Website Scraping Tool

def website_scraping(url: str) -> dict:
    """
    Use Serper API to fetch website content.
    Returns a dict with {url, content}.
    """
    endpoint = "https://google.serper.dev/scrape"
    headers = {"X-API-KEY": SERPER_API_KEY, "Content-Type": "application/json"}
    payload = {"url": url}

    try:
        resp = requests.post(endpoint, headers=headers, json=payload, timeout=30)
        resp.raise_for_status()
        data = resp.json()
        return {"url": url, "content": data.get("text", "")}
    except Exception as e:
        print(f"Serper scraping failed for {url}: {e}")
        return {"url": url, "content": ""}

Complete Implementation

import os
import sys
import json
import requests
from typing import Optional
from pydantic import BaseModel
from dotenv import load_dotenv

# Ensure repo root path for Upsonic imports
sys.path.append(os.path.dirname(os.path.dirname(os.path.dirname(os.path.abspath(__file__)))))

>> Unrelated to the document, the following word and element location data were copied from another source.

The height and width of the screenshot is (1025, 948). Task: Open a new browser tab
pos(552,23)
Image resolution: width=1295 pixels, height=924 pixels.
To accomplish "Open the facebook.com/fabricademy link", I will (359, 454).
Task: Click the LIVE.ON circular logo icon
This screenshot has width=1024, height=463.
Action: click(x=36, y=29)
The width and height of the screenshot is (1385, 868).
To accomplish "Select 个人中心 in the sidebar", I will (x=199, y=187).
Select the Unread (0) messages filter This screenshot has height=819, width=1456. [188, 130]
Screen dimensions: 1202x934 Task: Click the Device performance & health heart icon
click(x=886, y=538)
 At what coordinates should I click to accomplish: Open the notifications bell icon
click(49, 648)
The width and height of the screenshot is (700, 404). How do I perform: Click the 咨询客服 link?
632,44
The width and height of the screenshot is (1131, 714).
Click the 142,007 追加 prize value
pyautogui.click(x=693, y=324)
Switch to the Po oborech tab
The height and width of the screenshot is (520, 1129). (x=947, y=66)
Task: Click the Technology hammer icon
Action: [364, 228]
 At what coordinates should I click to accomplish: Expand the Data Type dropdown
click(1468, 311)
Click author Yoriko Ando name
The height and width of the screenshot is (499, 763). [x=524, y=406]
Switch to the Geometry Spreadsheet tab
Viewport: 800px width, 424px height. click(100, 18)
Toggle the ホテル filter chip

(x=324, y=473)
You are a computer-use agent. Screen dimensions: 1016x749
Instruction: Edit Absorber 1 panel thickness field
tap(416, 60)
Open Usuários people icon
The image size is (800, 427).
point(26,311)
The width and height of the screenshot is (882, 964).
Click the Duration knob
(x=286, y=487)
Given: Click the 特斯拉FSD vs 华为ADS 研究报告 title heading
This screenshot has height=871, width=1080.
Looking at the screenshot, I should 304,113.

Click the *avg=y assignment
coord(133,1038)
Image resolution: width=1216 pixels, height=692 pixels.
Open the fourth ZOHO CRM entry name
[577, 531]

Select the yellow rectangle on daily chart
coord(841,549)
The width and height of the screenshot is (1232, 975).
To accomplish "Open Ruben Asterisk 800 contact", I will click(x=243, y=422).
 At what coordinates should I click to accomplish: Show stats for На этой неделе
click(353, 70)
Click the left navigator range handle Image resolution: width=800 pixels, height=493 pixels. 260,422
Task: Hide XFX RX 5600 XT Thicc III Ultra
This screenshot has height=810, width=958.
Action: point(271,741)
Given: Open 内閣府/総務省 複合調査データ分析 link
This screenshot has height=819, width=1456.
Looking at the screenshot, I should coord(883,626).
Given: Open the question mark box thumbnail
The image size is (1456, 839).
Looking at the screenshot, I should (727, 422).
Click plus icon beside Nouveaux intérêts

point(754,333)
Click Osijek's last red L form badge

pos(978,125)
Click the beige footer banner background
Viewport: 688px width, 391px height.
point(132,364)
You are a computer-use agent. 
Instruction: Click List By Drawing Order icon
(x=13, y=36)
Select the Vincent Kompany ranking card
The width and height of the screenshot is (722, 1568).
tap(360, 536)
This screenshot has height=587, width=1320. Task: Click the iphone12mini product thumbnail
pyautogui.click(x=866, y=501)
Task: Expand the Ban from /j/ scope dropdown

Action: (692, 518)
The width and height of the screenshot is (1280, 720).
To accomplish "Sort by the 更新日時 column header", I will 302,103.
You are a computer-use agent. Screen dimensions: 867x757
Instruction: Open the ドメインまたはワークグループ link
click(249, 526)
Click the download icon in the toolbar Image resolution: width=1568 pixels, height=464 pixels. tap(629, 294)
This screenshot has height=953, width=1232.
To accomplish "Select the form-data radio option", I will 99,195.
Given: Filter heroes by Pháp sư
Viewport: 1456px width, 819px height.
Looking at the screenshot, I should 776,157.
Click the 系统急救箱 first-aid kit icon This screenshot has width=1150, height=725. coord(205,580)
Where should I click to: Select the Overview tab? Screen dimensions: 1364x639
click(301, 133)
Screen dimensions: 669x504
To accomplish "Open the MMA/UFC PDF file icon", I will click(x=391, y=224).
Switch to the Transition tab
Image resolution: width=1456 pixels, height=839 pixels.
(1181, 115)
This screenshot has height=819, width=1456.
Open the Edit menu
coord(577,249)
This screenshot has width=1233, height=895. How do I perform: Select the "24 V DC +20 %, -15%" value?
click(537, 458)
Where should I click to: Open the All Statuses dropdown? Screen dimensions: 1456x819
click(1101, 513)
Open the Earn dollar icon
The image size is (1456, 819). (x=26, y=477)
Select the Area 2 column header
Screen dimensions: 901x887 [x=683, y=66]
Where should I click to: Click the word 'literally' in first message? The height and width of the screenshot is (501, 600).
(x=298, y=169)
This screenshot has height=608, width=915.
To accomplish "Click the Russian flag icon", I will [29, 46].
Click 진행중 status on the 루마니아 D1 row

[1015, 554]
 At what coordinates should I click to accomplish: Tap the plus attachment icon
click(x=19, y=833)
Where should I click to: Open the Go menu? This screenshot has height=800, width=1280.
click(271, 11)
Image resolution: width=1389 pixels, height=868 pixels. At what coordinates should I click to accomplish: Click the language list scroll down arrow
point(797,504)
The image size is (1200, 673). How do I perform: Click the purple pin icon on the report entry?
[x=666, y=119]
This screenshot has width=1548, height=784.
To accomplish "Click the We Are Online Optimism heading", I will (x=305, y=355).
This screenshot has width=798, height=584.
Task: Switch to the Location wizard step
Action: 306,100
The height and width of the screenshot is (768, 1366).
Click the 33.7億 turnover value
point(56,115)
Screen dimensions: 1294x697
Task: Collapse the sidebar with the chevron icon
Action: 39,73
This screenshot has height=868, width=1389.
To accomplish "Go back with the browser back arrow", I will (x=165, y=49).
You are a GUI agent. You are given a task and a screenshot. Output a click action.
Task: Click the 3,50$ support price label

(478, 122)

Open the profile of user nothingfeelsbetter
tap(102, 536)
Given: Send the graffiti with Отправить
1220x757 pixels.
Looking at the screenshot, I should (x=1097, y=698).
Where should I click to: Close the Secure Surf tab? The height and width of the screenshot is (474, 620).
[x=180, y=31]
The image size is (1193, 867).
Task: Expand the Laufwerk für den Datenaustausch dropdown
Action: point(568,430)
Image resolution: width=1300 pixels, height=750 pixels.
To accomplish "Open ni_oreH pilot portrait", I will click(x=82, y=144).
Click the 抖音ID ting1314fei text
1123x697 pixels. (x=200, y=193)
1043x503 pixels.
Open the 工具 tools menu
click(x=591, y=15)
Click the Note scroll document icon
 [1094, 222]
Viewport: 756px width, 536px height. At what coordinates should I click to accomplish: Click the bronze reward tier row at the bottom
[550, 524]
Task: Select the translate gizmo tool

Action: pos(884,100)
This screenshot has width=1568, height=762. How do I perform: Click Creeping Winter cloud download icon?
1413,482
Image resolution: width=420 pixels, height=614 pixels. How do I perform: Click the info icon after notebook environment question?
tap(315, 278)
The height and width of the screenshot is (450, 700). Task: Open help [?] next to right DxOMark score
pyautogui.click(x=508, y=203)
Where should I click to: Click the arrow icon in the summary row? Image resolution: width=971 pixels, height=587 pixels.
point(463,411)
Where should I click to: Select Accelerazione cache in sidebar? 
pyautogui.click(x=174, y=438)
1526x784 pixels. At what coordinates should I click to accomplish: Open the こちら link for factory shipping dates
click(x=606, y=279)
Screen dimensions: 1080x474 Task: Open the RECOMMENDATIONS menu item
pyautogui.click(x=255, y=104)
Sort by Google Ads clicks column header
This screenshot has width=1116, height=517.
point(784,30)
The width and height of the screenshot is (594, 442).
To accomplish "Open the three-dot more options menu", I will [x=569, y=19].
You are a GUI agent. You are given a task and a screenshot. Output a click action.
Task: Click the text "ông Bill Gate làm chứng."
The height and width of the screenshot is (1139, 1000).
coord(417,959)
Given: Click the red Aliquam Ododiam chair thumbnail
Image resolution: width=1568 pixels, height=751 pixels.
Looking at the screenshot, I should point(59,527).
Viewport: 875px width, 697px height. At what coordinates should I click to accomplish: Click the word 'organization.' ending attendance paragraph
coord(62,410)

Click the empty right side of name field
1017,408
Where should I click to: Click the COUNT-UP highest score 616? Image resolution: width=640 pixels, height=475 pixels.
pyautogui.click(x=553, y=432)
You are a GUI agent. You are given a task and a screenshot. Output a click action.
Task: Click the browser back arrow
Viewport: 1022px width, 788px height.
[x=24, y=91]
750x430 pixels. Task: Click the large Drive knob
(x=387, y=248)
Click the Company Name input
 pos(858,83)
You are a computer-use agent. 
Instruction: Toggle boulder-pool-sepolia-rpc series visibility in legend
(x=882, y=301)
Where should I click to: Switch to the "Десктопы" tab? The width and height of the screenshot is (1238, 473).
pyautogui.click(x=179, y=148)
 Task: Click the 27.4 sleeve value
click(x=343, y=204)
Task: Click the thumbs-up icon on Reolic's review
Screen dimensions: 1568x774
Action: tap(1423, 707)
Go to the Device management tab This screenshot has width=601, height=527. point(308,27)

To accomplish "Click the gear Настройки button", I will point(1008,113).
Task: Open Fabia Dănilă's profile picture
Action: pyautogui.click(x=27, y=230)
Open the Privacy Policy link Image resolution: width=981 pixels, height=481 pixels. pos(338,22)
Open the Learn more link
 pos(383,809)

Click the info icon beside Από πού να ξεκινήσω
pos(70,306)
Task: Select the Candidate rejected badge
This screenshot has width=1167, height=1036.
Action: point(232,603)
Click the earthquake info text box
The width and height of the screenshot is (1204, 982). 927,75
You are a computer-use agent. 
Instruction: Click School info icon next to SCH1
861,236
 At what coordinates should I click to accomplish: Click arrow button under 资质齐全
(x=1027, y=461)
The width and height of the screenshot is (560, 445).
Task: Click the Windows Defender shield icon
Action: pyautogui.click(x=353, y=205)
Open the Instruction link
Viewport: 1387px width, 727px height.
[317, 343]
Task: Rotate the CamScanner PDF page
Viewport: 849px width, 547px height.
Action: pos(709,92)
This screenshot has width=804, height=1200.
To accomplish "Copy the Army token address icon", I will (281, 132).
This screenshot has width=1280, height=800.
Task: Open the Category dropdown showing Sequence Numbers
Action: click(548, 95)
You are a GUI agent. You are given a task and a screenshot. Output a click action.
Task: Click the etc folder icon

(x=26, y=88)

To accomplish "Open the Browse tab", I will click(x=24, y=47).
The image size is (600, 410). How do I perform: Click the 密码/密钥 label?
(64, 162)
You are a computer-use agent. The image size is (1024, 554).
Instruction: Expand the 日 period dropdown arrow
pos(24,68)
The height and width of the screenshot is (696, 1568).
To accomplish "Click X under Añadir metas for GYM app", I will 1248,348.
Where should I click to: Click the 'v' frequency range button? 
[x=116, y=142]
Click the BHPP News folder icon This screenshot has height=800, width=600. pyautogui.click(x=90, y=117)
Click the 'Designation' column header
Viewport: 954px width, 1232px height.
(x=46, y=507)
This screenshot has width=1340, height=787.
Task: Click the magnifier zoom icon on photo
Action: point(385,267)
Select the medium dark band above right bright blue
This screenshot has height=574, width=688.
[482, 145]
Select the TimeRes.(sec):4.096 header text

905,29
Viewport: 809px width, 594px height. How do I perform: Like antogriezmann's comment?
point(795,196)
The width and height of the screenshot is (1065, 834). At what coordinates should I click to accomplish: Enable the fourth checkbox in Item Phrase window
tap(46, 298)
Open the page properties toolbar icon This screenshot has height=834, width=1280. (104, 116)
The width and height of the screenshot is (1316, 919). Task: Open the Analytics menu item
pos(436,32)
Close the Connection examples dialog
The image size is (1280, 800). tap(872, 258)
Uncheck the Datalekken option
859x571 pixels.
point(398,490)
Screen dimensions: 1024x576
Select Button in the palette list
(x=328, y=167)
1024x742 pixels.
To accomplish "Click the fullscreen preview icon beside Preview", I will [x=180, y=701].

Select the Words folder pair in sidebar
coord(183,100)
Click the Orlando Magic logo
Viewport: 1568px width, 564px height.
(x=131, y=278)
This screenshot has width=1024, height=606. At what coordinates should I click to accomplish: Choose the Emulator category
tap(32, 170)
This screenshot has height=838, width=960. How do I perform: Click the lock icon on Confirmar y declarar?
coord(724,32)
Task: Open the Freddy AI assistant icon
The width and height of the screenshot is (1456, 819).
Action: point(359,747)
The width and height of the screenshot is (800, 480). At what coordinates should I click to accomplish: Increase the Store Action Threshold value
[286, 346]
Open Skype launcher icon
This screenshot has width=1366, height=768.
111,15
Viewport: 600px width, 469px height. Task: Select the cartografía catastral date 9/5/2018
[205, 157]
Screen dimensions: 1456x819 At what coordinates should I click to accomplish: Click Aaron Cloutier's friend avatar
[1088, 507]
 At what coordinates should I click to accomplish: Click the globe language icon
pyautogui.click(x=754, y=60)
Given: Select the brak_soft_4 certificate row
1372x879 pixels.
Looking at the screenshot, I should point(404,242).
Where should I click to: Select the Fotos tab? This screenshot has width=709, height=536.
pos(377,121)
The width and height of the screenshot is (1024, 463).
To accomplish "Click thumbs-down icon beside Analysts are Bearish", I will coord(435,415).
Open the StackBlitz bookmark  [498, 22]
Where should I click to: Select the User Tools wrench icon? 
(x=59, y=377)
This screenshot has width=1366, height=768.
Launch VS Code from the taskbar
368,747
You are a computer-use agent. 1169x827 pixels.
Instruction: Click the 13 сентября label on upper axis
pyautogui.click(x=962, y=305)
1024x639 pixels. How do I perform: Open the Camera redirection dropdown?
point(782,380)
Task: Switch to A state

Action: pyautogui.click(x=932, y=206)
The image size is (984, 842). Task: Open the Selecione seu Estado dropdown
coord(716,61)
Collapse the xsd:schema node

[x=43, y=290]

from upsonic import Agent, Task
from task_examples.find_company_website.find_company_website import find_company_website

# --- Config ---
load_dotenv()
SERPER_API_KEY = os.getenv("SERPER_API_KEY")

if not SERPER_API_KEY:
    raise ValueError("SERPER_API_KEY missing in .env file.")


# --- Response Model ---
class ProductInfo(BaseModel):
    product_name: str
    product_price: Optional[str]
    product_brand: Optional[str]
    availability: Optional[str]
    url: Optional[str]


# --- Website Scraping Tool using Serper ---
def website_scraping(url: str) -> dict:
    """
    Use Serper API to fetch website content.
    Returns a dict with {url, content}.
    """
    endpoint = "https://google.serper.dev/scrape"
    headers = {"X-API-KEY": SERPER_API_KEY, "Content-Type": "application/json"}
    payload = {"url": url}

    try:
        resp = requests.post(endpoint, headers=headers, json=payload, timeout=30)
        resp.raise_for_status()
        data = resp.json()
        return {"url": url, "content": data.get("text", "")}
    except Exception as e:
        print(f"Serper scraping failed for {url}: {e}")
        return {"url": url, "content": ""}


# --- Agent Setup ---
example_product_agent = Agent(name="example_product_agent")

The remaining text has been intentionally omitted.